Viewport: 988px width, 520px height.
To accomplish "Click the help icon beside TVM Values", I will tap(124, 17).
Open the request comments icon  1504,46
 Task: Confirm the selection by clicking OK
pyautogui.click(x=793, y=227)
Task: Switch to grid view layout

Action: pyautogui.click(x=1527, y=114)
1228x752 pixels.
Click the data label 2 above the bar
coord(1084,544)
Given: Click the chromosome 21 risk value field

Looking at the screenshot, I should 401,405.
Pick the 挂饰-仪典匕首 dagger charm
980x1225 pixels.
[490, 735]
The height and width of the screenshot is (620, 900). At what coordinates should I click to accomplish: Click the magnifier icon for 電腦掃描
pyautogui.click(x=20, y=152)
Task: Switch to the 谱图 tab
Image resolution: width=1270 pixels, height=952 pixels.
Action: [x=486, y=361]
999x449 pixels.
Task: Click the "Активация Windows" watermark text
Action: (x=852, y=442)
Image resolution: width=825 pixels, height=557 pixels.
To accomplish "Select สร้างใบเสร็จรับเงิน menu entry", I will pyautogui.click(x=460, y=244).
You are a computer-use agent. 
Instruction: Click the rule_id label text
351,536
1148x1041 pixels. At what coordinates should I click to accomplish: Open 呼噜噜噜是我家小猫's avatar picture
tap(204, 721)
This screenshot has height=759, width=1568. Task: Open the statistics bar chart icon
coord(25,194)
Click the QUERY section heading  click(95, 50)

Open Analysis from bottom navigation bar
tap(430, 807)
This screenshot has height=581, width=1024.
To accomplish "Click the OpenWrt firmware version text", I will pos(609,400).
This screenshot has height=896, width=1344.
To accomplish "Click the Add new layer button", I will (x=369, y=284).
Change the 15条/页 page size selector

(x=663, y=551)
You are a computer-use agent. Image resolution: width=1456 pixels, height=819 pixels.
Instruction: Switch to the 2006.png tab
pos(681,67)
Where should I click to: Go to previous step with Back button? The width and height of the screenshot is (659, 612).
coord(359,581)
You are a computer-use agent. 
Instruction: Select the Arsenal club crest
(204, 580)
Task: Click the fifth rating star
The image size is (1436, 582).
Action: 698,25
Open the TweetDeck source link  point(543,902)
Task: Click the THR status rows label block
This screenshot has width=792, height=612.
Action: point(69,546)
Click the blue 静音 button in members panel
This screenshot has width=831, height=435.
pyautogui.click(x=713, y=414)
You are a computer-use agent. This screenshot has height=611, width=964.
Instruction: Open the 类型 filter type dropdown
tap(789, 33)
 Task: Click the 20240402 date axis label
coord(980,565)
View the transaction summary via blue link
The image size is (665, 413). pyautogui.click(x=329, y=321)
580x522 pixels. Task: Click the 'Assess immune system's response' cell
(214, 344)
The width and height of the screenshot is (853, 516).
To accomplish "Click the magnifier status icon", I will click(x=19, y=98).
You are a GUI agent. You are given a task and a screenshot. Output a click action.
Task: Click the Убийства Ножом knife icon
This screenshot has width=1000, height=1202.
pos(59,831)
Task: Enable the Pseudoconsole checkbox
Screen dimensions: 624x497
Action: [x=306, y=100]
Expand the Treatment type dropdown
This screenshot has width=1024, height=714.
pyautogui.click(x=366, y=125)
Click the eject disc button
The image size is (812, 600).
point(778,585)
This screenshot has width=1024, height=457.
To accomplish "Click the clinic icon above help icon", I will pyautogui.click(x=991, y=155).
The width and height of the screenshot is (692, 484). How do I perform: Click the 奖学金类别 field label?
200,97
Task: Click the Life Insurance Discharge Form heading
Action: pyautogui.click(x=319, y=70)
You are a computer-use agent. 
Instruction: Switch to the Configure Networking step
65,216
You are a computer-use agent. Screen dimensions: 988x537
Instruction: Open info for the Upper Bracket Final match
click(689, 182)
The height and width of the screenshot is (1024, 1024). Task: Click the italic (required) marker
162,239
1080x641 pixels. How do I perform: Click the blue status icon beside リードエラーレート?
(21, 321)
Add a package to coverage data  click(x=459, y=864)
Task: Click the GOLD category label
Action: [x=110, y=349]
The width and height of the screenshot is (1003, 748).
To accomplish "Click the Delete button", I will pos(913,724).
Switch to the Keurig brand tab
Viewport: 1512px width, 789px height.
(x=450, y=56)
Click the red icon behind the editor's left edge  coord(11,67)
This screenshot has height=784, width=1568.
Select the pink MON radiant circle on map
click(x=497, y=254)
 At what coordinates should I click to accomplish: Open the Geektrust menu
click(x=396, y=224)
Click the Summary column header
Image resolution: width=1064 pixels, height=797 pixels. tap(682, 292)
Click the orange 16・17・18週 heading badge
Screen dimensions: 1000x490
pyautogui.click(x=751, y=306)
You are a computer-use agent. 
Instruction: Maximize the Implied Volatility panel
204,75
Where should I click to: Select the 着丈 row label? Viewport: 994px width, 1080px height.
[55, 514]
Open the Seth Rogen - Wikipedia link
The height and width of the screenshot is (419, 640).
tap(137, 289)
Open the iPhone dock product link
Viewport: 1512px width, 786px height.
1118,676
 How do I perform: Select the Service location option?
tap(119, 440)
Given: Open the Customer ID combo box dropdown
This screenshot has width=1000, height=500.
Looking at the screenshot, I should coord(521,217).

..............................

## WHAT TO WORK ON
Can you retype every one of the entries above exactly as they appear, line for line?

## TASK RESPONSE
Viewport: 988px width, 520px height.
To accomplish "Click the help icon beside TVM Values", I will tap(124, 17).
Open the request comments icon  1504,46
 Task: Confirm the selection by clicking OK
pyautogui.click(x=793, y=227)
Task: Switch to grid view layout

Action: pyautogui.click(x=1527, y=114)
1228x752 pixels.
Click the data label 2 above the bar
coord(1084,544)
Given: Click the chromosome 21 risk value field

Looking at the screenshot, I should 401,405.
Pick the 挂饰-仪典匕首 dagger charm
980x1225 pixels.
[490, 735]
The height and width of the screenshot is (620, 900). At what coordinates should I click to accomplish: Click the magnifier icon for 電腦掃描
pyautogui.click(x=20, y=152)
Task: Switch to the 谱图 tab
Image resolution: width=1270 pixels, height=952 pixels.
Action: [x=486, y=361]
999x449 pixels.
Task: Click the "Активация Windows" watermark text
Action: (x=852, y=442)
Image resolution: width=825 pixels, height=557 pixels.
To accomplish "Select สร้างใบเสร็จรับเงิน menu entry", I will pyautogui.click(x=460, y=244).
You are a computer-use agent. 
Instruction: Click the rule_id label text
351,536
1148x1041 pixels. At what coordinates should I click to accomplish: Open 呼噜噜噜是我家小猫's avatar picture
tap(204, 721)
This screenshot has height=759, width=1568. Task: Open the statistics bar chart icon
coord(25,194)
Click the QUERY section heading  click(95, 50)

Open Analysis from bottom navigation bar
tap(430, 807)
This screenshot has height=581, width=1024.
To accomplish "Click the OpenWrt firmware version text", I will pos(609,400).
This screenshot has height=896, width=1344.
To accomplish "Click the Add new layer button", I will (x=369, y=284).
Change the 15条/页 page size selector

(x=663, y=551)
You are a computer-use agent. Image resolution: width=1456 pixels, height=819 pixels.
Instruction: Switch to the 2006.png tab
pos(681,67)
Where should I click to: Go to previous step with Back button? The width and height of the screenshot is (659, 612).
coord(359,581)
You are a computer-use agent. 
Instruction: Select the Arsenal club crest
(204, 580)
Task: Click the fifth rating star
The image size is (1436, 582).
Action: 698,25
Open the TweetDeck source link  point(543,902)
Task: Click the THR status rows label block
This screenshot has width=792, height=612.
Action: point(69,546)
Click the blue 静音 button in members panel
This screenshot has width=831, height=435.
pyautogui.click(x=713, y=414)
You are a computer-use agent. This screenshot has height=611, width=964.
Instruction: Open the 类型 filter type dropdown
tap(789, 33)
 Task: Click the 20240402 date axis label
coord(980,565)
View the transaction summary via blue link
The image size is (665, 413). pyautogui.click(x=329, y=321)
580x522 pixels. Task: Click the 'Assess immune system's response' cell
(214, 344)
The width and height of the screenshot is (853, 516).
To accomplish "Click the magnifier status icon", I will click(x=19, y=98).
You are a GUI agent. You are given a task and a screenshot. Output a click action.
Task: Click the Убийства Ножом knife icon
This screenshot has width=1000, height=1202.
pos(59,831)
Task: Enable the Pseudoconsole checkbox
Screen dimensions: 624x497
Action: [x=306, y=100]
Expand the Treatment type dropdown
This screenshot has width=1024, height=714.
pyautogui.click(x=366, y=125)
Click the eject disc button
The image size is (812, 600).
point(778,585)
This screenshot has width=1024, height=457.
To accomplish "Click the clinic icon above help icon", I will pyautogui.click(x=991, y=155).
The width and height of the screenshot is (692, 484). How do I perform: Click the 奖学金类别 field label?
200,97
Task: Click the Life Insurance Discharge Form heading
Action: pyautogui.click(x=319, y=70)
You are a computer-use agent. 
Instruction: Switch to the Configure Networking step
65,216
You are a computer-use agent. Screen dimensions: 988x537
Instruction: Open info for the Upper Bracket Final match
click(689, 182)
The height and width of the screenshot is (1024, 1024). Task: Click the italic (required) marker
162,239
1080x641 pixels. How do I perform: Click the blue status icon beside リードエラーレート?
(21, 321)
Add a package to coverage data  click(x=459, y=864)
Task: Click the GOLD category label
Action: [x=110, y=349]
The width and height of the screenshot is (1003, 748).
To accomplish "Click the Delete button", I will pos(913,724).
Switch to the Keurig brand tab
Viewport: 1512px width, 789px height.
(x=450, y=56)
Click the red icon behind the editor's left edge  coord(11,67)
This screenshot has height=784, width=1568.
Select the pink MON radiant circle on map
click(x=497, y=254)
 At what coordinates should I click to accomplish: Open the Geektrust menu
click(x=396, y=224)
Click the Summary column header
Image resolution: width=1064 pixels, height=797 pixels. tap(682, 292)
Click the orange 16・17・18週 heading badge
Screen dimensions: 1000x490
pyautogui.click(x=751, y=306)
You are a computer-use agent. 
Instruction: Maximize the Implied Volatility panel
204,75
Where should I click to: Select the 着丈 row label? Viewport: 994px width, 1080px height.
[55, 514]
Open the Seth Rogen - Wikipedia link
The height and width of the screenshot is (419, 640).
tap(137, 289)
Open the iPhone dock product link
Viewport: 1512px width, 786px height.
1118,676
 How do I perform: Select the Service location option?
tap(119, 440)
Given: Open the Customer ID combo box dropdown
This screenshot has width=1000, height=500.
Looking at the screenshot, I should coord(521,217).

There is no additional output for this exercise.